Wound Care Flashcards
Where are common locations of wounds?
abdomen and heels
What is the primary function of the epidermis?
protection and synthesis of Vitamin D
What layer of skin contains pigementation/melanin?
epidermis
How often does the epidermis repair and regenerate?
every 28-42 days
What are the primary cells of the dermis?
fibroblasts
What is the function of fibroblasts in the dermis?

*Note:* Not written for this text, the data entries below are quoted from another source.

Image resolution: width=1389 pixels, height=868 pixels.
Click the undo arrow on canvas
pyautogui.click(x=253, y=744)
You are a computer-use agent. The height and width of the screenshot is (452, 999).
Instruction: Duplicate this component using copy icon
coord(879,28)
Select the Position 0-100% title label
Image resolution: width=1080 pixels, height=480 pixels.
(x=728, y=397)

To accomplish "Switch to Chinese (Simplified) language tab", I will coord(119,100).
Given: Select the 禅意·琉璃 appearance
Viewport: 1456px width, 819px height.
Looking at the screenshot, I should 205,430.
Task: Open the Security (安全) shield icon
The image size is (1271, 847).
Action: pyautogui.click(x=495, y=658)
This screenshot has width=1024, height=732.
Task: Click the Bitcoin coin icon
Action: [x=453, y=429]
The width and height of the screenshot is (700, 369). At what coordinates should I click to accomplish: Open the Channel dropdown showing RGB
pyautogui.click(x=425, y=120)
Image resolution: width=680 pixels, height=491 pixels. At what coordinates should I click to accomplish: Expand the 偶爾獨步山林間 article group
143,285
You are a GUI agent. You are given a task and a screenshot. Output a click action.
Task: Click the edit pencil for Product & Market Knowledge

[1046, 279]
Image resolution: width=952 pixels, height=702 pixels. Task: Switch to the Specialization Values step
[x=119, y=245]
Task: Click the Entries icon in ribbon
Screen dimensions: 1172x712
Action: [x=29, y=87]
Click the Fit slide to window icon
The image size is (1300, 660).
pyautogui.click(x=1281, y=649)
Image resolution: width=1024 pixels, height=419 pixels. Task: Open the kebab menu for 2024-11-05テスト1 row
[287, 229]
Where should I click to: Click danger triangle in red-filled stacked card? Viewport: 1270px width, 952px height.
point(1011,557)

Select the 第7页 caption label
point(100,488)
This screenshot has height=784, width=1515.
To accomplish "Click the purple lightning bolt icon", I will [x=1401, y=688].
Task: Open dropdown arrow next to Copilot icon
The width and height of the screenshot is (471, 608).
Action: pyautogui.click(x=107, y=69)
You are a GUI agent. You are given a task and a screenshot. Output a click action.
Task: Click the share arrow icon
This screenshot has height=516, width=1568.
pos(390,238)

synthesize and secrete collagen and elastin
What nerve endings does the dermis contain?
pain
temperature
pressure
What anchors the dermis to the subcutaneous layer and other structures in the body?
collagen bundles
What are the functions of the subcutaneous tissue layer?
- stores energy
- insulate the body
- move nutrients and oxygen to the dermis
What are the phases of wound healing?
- hemostasis (release of proteins)
- inflammatory (clean up)
- proliferative (re-build)
- maturation
What phase starts the process of healing? How does it achieve this?
a. hemostasis phase
b. releases proteins/growth factors
What phase of wound healing is very important? Why?
a. inflammation phase
b. removing bacteria, eschar, slough, and dead skin to prevent infection
(true/false) If a person does not remove all bacteria in the inflammation phase, they can still move onto the proliferative phase.
False (they cannot)
During the proliferative phase, the wound fills with _____ tissue.
granulation (collagen)
(true/false) The skin is no longer fragile once it gets to the maturation phase.
FALSE
What are signs of delayed/non-healing wounds?
- wound becoming larger
- new or increasing pain
- exudate
- discoloration of granulation tissue
- increased necrotic tissue
- bad odor
- fever
- erythema
- induration
- no improvement w/in 2 weeks
What should granulation tissue look llike?
red, beefy, bubbly
What types of medications impede wound healing?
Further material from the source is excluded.